Techdirt: Infinity Is Your Friend In Economics
So the trick to embracing infinite goods isn’t in limiting the infinite nature of them, but in rethinking how you view them.
I’ve said many times to anyone who will listen that no one should graduate college without an economics class. I took Principles of Econ as a freshman (And got one of only two or three A’s for the semester, despite being one of only a few underclassmen), and it changed the way I thought about things. Just understanding a supply and demand curve, even a basic understanding, can allow you to look at things differently.
I wonder what would have happened if I had graduated as an economics major.
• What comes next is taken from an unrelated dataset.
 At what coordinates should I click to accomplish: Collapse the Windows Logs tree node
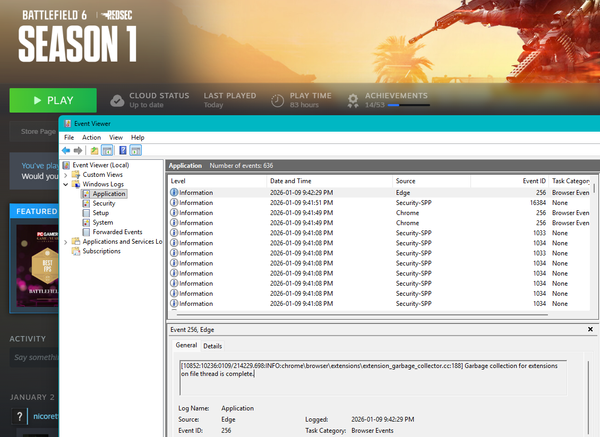coord(66,185)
I started off that way, then, through some sort of entrance test mixup that placed me in Calc I after two years of Calc in high school (I think maybe I was asleep for the test? I don’t know) and the subsequent working it out with a math professor, I became convinced that Math-Econ was the way to go. I managed two Econ classes before I dropped the major. It wasn’t the material, it was just that the class was so boring. There was no discussion. We just sat and took notes and then took tests. I wanted to shoot myself.
Anyway, this is sort of relevant to the link at the top. Business flips out when there is no scarcity – when supply really is infinite. This makes sense, because an infinite supply means you should be selling it for nothing. Obviously you aren’t going to make any money that way. But this article points out that markets do not exist in a vacuum. A free good can be used in other goods or used in relation to other goods, and money can be made.
It’s all about, as Techdirt says, continuous innovation. You can’t ride one great idea forever. Sooner or later, someone will do it better and cheaper. And when your old business model is obsolete, because the good you were selling is now infinite, or whatever else might happen, you can’t run to the government and ask them to make competing with you illegal. You have to think about the next step. There’s almost always value to be added.
Edited to add:
BoingBoing has a post about inflation in virtual worlds that seems appropriate here, too. I actually didn’t read the linked article, but it’s probably interesting and relevant.